Records for the task:
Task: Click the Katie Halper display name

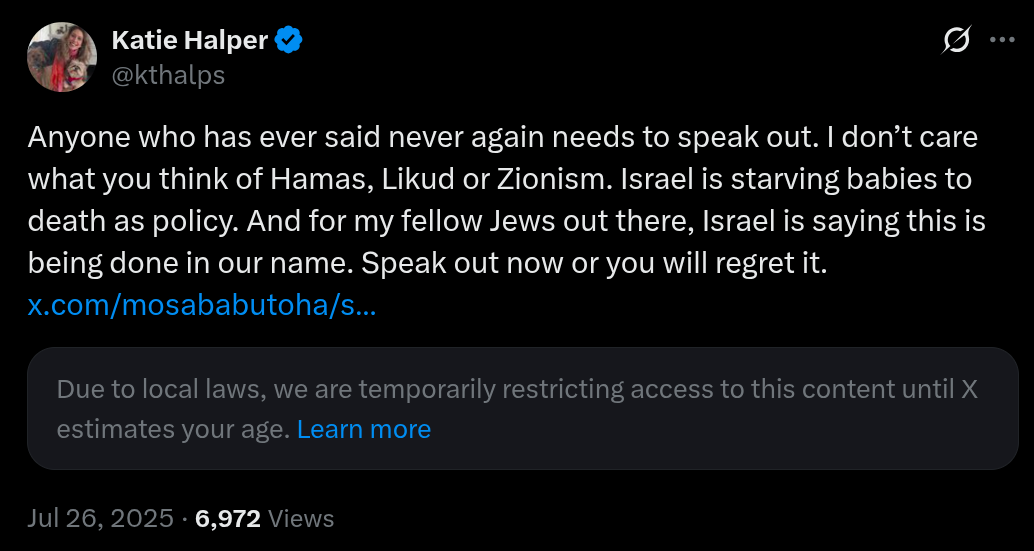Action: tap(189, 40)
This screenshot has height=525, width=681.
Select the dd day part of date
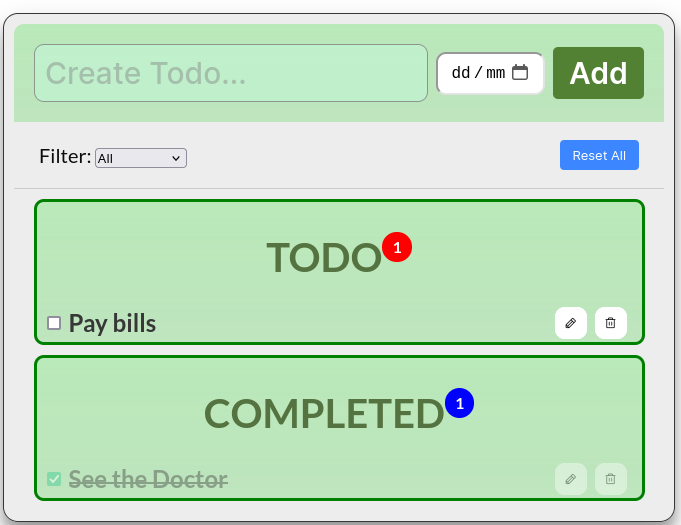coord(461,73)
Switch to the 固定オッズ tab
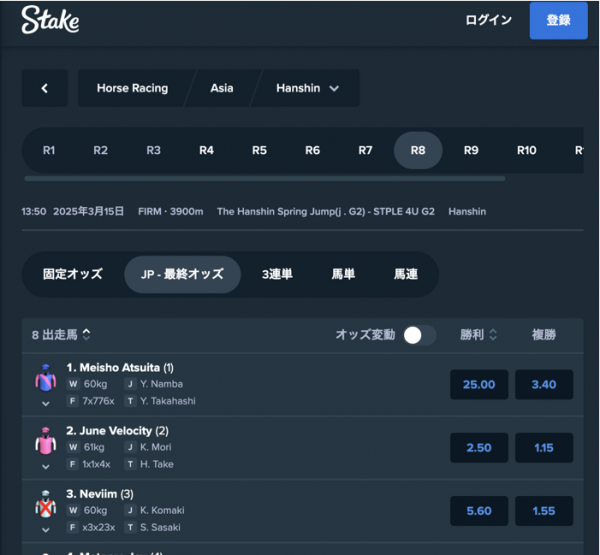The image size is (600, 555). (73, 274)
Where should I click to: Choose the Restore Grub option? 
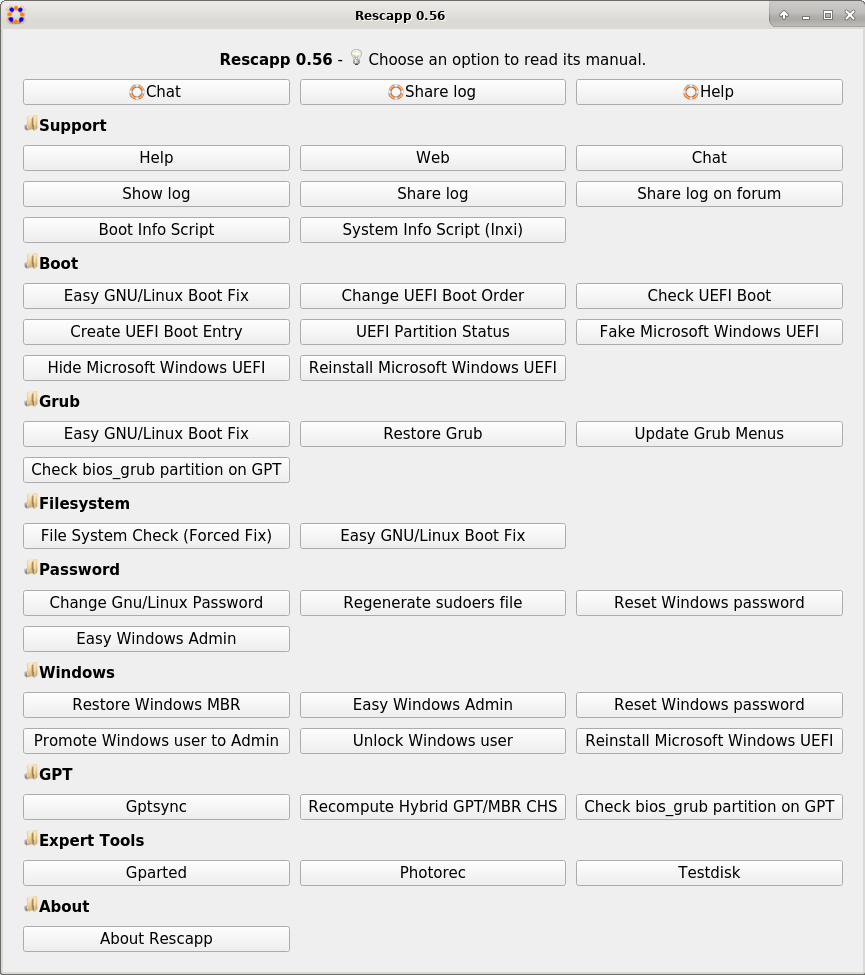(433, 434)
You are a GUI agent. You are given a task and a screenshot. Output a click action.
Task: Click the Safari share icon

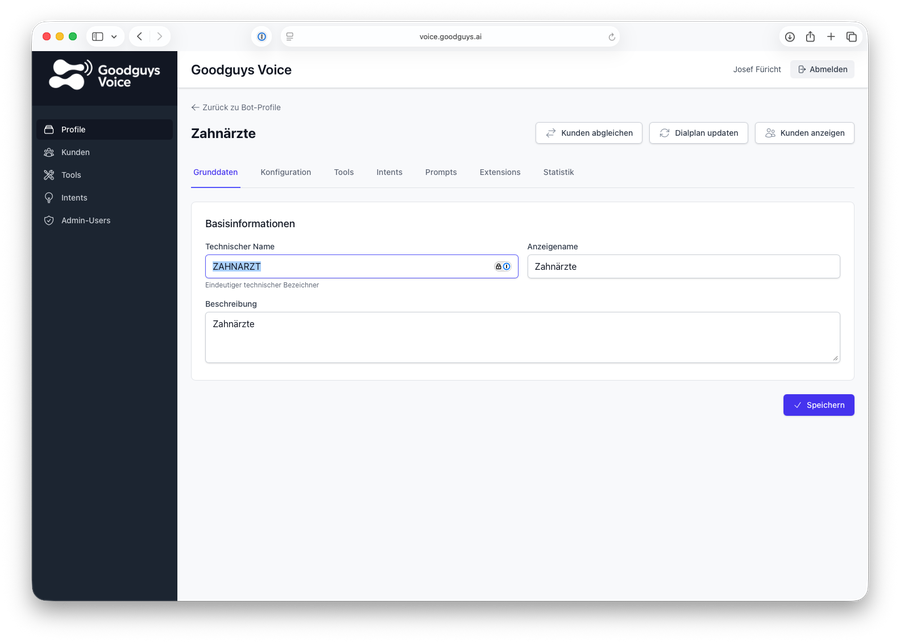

Exercise directions: Keep out the pictures, and copy exactly the lines from the one that contains "Where should I" through the final line of the records above, both ends included.

Task result:
Where should I click to: Choose the Restore Grub option? 
(433, 434)
You are a GUI agent. You are given a task and a screenshot. Output a click action.
Task: Click the Safari share icon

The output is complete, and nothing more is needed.